Un Tuk-Tuk cualquiera, llevando a 4 proyectos de monjes budistas
La primera premisa era básica: estamos tiesos y vamos a gastar el menor dinero posible. ¿Qué significa eso? Que viajamos en tercera clase. Aro que jí. Y la segunda premisa también era básica: hemos venido a jugar. Cuanto más turbio, más ambulante, más tai-castizo, fuese el sitio para comer, mucho mejor. Y, ¿qué podía haber más turbio, ambulante y tai-castizo que las señoras que se paseaban de arriba abajo por el tren vendiendo carnes, arroces y bebidas de procedencia más que sospechosa? Teníamos hora y media, íbamos en un tren que pasaba a 5 metros de las casas donde la gente comía y teníamos mucha hambre, así que lo probamos todo. TODO.
Lo de los 5 metros, es literal
¿Os imagináis darle un bocao a un finiboom relleno de pimienta cayena? Pues eso, acompañado de arroz, verdura y ¿pollo? es la comida tailandesa. Y no, nuestros delicados paladares y estómagos occidentales no están preparados. Repito, no lo están, no te vayas de fuertecito pensando para tus adentros que a ti te gusta el picante y lo aguantarías. No lo aguantarías, al menos al principio.
Una de las señoras que recorrían el tren ofreciendo vaya-usted-a-saber-el-qué-pero-con-mucho-muchísimo-pique
¿El resultado? Que nos gastamos más dinero en aguaprobablementenopotable y té helado que en comer, y que el bueno de Pablo, archimundialmente conocido como Xablo, comenzaba a dar muestras de su verdadero yo: el Señor y Dominador del Agua. En adelante, toda compra de agua se efectuaría de la siguiente manera: una botella para Xablo, y otra para el resto.

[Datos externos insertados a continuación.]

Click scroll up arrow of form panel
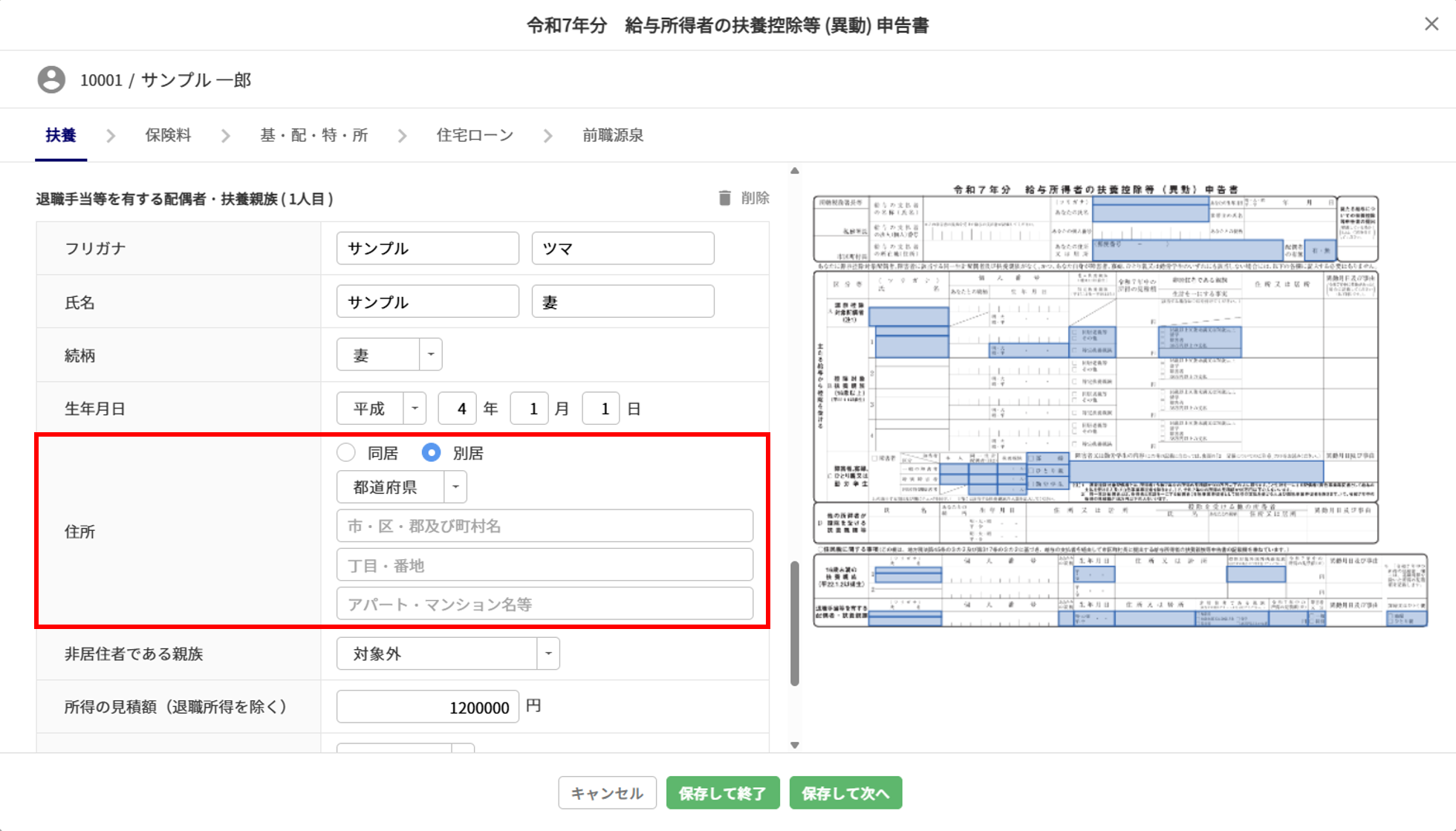This screenshot has height=831, width=1456. click(795, 171)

Porque eso no era España, nuestra lejana y occidental patria, no. Eso era un país completamente distinto, con gentes, ojos, costumbres y comidas completamente distintas. Y allí estábamos los cuatro: Xablo, Nacho, Neno y yo, ante todo un mundo que parecía decirnos: bienvenidos a Tailandia, ojos redondos.